While seattle is no Hollywood, a new startup, ShareGrid, may make independent filmmaking more achievable in our city. By facilitating peer-to-peer film equipment rentals, the company is designed to lower the cost of renting equipment while also connecting members of the film community to each other. Once you join ShareGrid, you can rent or loan equipment for different types of creative ventures—not only cameras and lenses for filmmaking, but photography and audio equipment as well. This kind of exchange also connects like-minded folks in an industry where “who you know” is everything.

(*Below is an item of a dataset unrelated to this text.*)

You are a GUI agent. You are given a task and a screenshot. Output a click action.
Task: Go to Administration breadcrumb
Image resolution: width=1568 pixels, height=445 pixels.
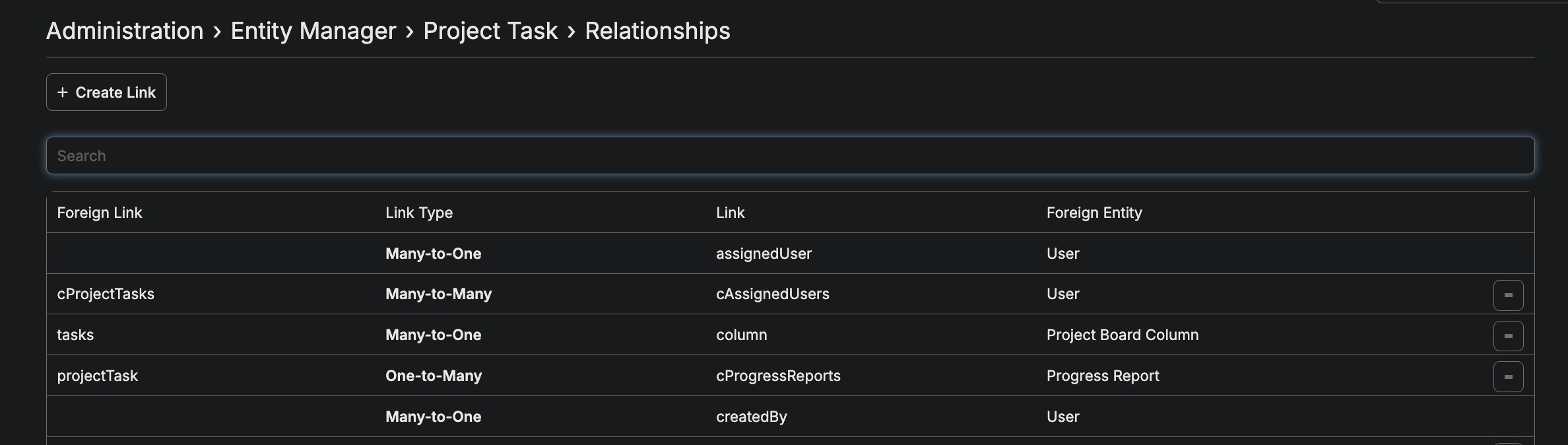coord(125,31)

“We want ShareGrid to be a platform to build community and to be the kind of company that champions artists,” says James Keblas, the company’s new director of growth—and the former director of the Seattle Office of Film and Music, where he worked closely with up and coming filmmakers like Lynn Shelton, John Jeffcoat and Megan Griffiths. 

Keblas believes the company model, also available in Los Angeles, New York City, Atlanta, Chicago and San Francisco, is a good one for this city. “Seattle is at its best when it doesn’t care about Hollywood,” he says, pointing to companies like Amazon, VRstudios and Freefly, which are thriving even as they disregard usual entertainment industry protocols.    

With the future of Washington State’s Motion Picture Competitiveness Program uncertain—the tax incentive praised for its role in helping to grow the state’s film industry is up for renewal as we went to press—ShareGrid provides a resourceful infrastructure as the creative community continues to need support.